*WHAT YOU NEED TO DO*
1. In the passage about life on the road in America, what did Keith and Bobby Keys throw from their hotel room window in Denver?
2. Continue the passage about life on the road in America from its last sentence.

*TEXT UNDER STUDY*
+--
Just as unsparing was Frank’s record of life on the road in America: the raw concrete backstage areas and monotonous hotel suites, the endless packing and unpacking, the card games on unmade beds, the massed liquor bottles, the overloaded ashtrays, the despoiled room-service trolleys, the endless, bored wandering back and forth between interconnected rooms, the monolithic black bodyguards stationed in corridors day and night for fear of avenging Hell’s Angels. One backstage sequence showed a stoned-to-the-gills Keith squatting on a metal bench and mumbling incoherently while Ahmet Ertegun, immaculately blazered as always, did his best to murmur agreement in suitable places. There was also the beyond–Spinal Tap moment in Denver when Keith and Bobby Keys staged an example of rock-star naughtiness for the camera, heaving a TV set from their hotel room window onto some garbage cans seven or eight floors below, then doubling up in rather contrived hysterics.
+--
*DATASET RECORDS*
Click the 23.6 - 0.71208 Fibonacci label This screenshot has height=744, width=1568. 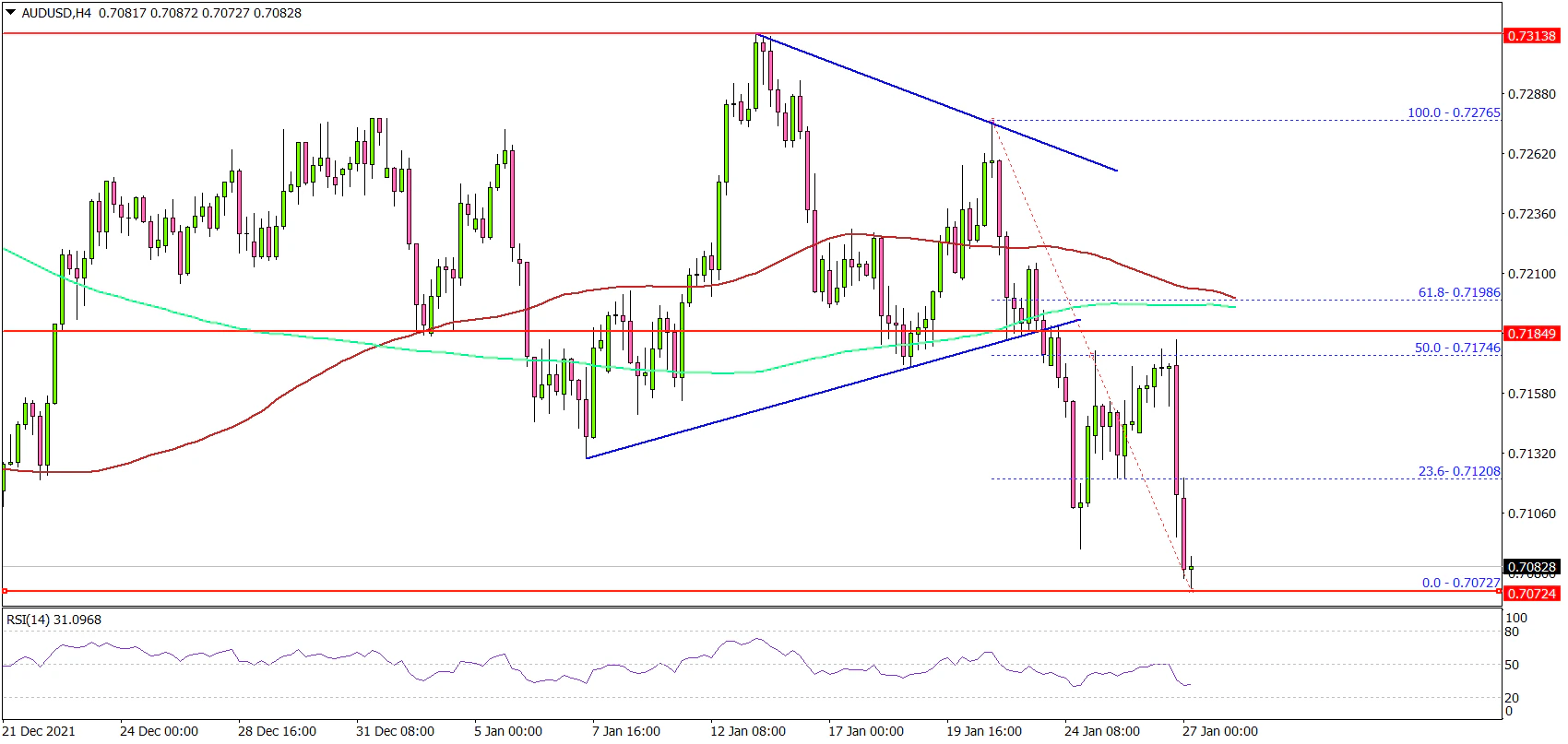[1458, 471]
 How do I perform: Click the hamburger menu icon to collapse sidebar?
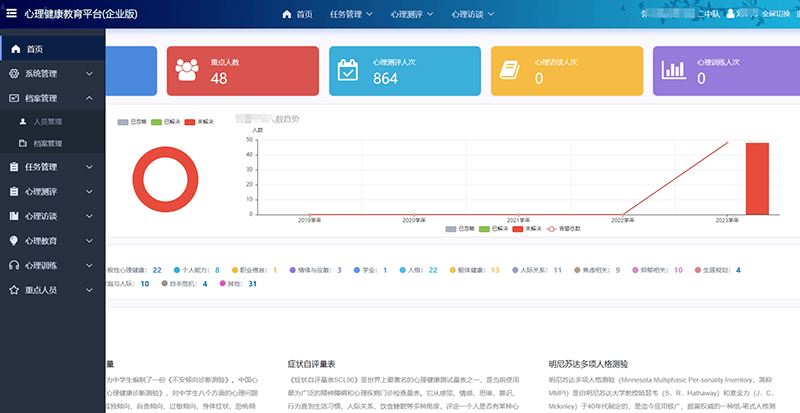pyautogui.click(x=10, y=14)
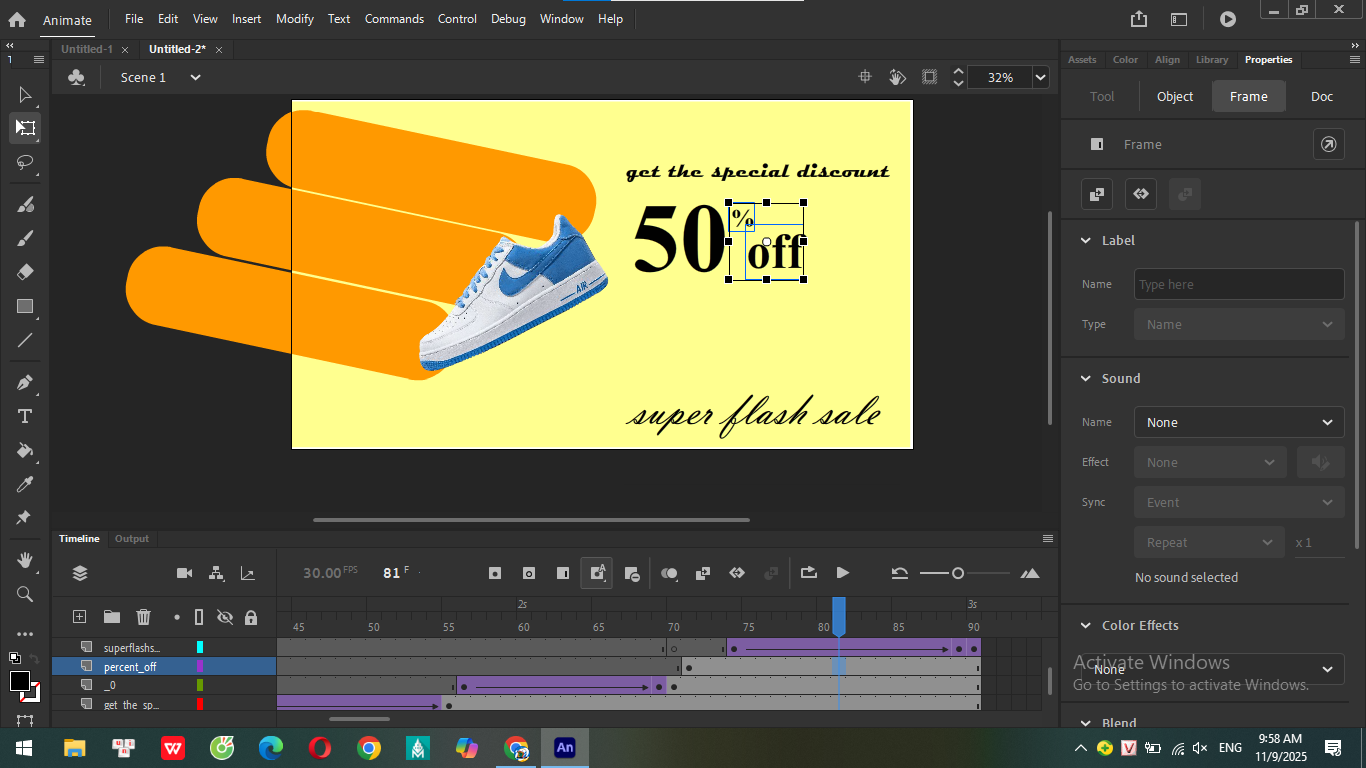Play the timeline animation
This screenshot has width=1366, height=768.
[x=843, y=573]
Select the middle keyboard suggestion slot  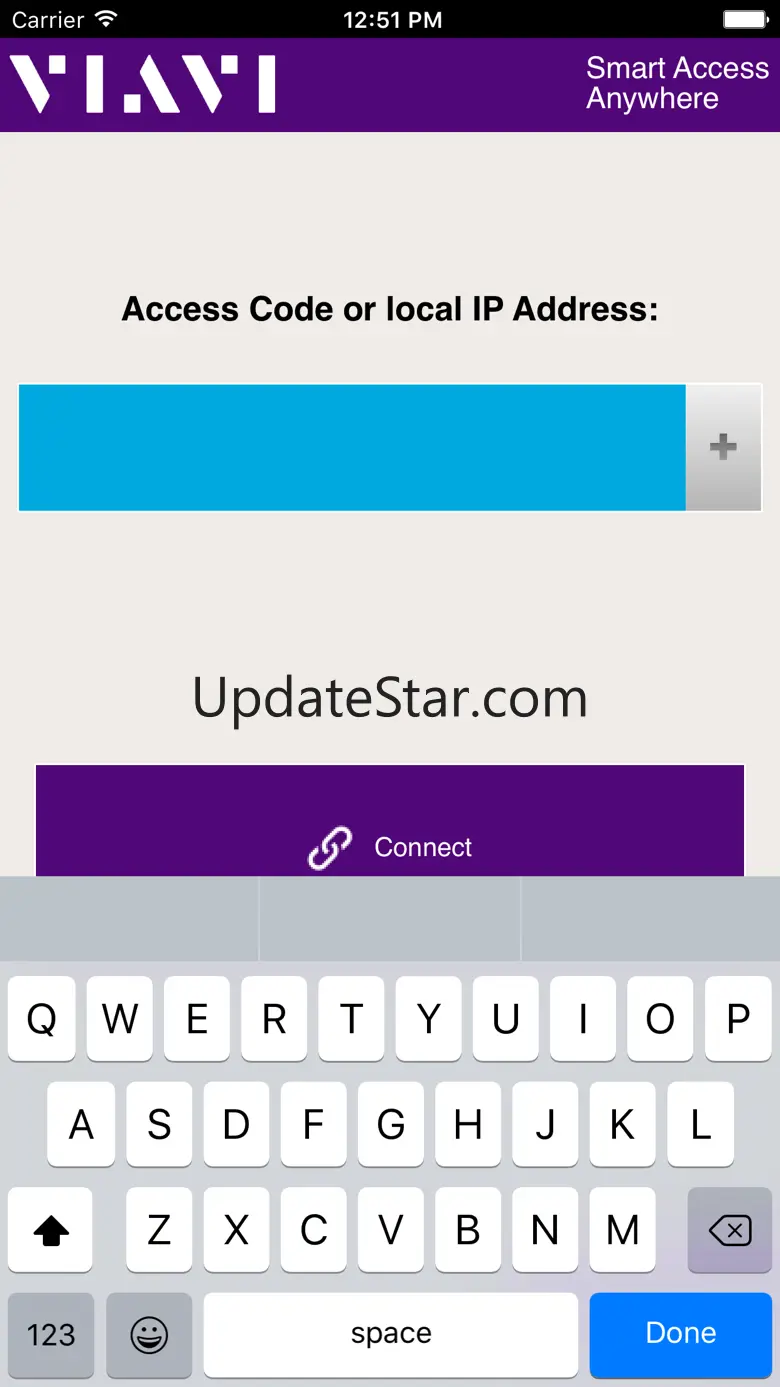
+--
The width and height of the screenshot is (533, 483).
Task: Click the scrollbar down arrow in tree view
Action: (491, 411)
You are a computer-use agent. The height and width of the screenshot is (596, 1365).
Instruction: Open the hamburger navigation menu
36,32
+--
*RESULTS IN ORDER*
1. A TV set, which they heaved onto some garbage cans seven or eight floors below.

2.
Frank had even been given access to Mick and Bianca’s suite at the New York Sherry-Netherland before the wrap-up shows at Madison Square Garden. Although it was Mick’s birthday, the immense brocaded space was wrapped in silence, its only other occupant Mick’s superdiscreet driver-assistant, Alan Dunn, folding and packing jumpsuits. Bianca, appropriately all in white, flitted to and fro, scarcely uttering a word. At one point she volunteered that she’d like to go to Elaine’s restaurant, whose owner kept a communal table for favorite star clients like Woody Allen. But Mick—still oh-so-quietly—thought not: “terrible food, terrible people, terrible woman.”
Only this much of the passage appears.